Prompt:
All of the data below is to be output without alteration.

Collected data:
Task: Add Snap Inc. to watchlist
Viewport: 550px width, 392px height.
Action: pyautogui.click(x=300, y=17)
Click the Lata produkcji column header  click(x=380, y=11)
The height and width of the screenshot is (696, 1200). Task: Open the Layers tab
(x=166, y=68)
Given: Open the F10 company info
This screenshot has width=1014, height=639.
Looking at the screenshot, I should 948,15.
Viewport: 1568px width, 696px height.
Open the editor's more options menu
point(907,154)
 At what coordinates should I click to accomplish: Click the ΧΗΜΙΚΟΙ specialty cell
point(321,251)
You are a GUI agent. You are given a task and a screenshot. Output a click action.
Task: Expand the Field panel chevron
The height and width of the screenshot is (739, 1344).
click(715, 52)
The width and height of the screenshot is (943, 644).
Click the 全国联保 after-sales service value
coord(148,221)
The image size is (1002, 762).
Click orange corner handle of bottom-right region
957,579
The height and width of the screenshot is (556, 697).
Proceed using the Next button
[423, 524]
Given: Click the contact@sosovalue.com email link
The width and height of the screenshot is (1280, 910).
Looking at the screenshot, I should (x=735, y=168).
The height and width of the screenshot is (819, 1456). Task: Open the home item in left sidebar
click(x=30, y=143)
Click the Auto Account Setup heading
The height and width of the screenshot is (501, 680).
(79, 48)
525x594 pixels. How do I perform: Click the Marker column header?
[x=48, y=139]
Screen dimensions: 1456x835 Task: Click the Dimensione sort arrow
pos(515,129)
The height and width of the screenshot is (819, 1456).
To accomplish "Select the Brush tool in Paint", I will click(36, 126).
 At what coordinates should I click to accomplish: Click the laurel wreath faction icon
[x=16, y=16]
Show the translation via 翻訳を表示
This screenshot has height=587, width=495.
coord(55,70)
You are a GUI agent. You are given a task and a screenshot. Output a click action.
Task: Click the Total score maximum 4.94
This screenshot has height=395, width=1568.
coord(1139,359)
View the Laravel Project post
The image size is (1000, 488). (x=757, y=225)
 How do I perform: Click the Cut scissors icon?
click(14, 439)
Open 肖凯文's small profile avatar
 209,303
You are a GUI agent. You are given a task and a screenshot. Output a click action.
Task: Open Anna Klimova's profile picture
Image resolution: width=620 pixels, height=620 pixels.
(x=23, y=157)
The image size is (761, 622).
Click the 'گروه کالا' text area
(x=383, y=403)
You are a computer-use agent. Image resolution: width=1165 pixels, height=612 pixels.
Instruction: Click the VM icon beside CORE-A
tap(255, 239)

Task result:
Task: Add Snap Inc. to watchlist
Viewport: 550px width, 392px height.
Action: pyautogui.click(x=300, y=17)
Click the Lata produkcji column header  click(x=380, y=11)
The height and width of the screenshot is (696, 1200). Task: Open the Layers tab
(x=166, y=68)
Given: Open the F10 company info
This screenshot has width=1014, height=639.
Looking at the screenshot, I should 948,15.
Viewport: 1568px width, 696px height.
Open the editor's more options menu
point(907,154)
 At what coordinates should I click to accomplish: Click the ΧΗΜΙΚΟΙ specialty cell
point(321,251)
You are a GUI agent. You are given a task and a screenshot. Output a click action.
Task: Expand the Field panel chevron
The height and width of the screenshot is (739, 1344).
click(715, 52)
The width and height of the screenshot is (943, 644).
Click the 全国联保 after-sales service value
coord(148,221)
The image size is (1002, 762).
Click orange corner handle of bottom-right region
957,579
The height and width of the screenshot is (556, 697).
Proceed using the Next button
[423, 524]
Given: Click the contact@sosovalue.com email link
The width and height of the screenshot is (1280, 910).
Looking at the screenshot, I should (x=735, y=168).
The height and width of the screenshot is (819, 1456). Task: Open the home item in left sidebar
click(x=30, y=143)
Click the Auto Account Setup heading
The height and width of the screenshot is (501, 680).
(79, 48)
525x594 pixels. How do I perform: Click the Marker column header?
[x=48, y=139]
Screen dimensions: 1456x835 Task: Click the Dimensione sort arrow
pos(515,129)
The height and width of the screenshot is (819, 1456).
To accomplish "Select the Brush tool in Paint", I will click(36, 126).
 At what coordinates should I click to accomplish: Click the laurel wreath faction icon
[x=16, y=16]
Show the translation via 翻訳を表示
This screenshot has height=587, width=495.
coord(55,70)
You are a GUI agent. You are given a task and a screenshot. Output a click action.
Task: Click the Total score maximum 4.94
This screenshot has height=395, width=1568.
coord(1139,359)
View the Laravel Project post
The image size is (1000, 488). (x=757, y=225)
 How do I perform: Click the Cut scissors icon?
click(14, 439)
Open 肖凯文's small profile avatar
 209,303
You are a GUI agent. You are given a task and a screenshot. Output a click action.
Task: Open Anna Klimova's profile picture
Image resolution: width=620 pixels, height=620 pixels.
(x=23, y=157)
The image size is (761, 622).
Click the 'گروه کالا' text area
(x=383, y=403)
You are a computer-use agent. Image resolution: width=1165 pixels, height=612 pixels.
Instruction: Click the VM icon beside CORE-A
tap(255, 239)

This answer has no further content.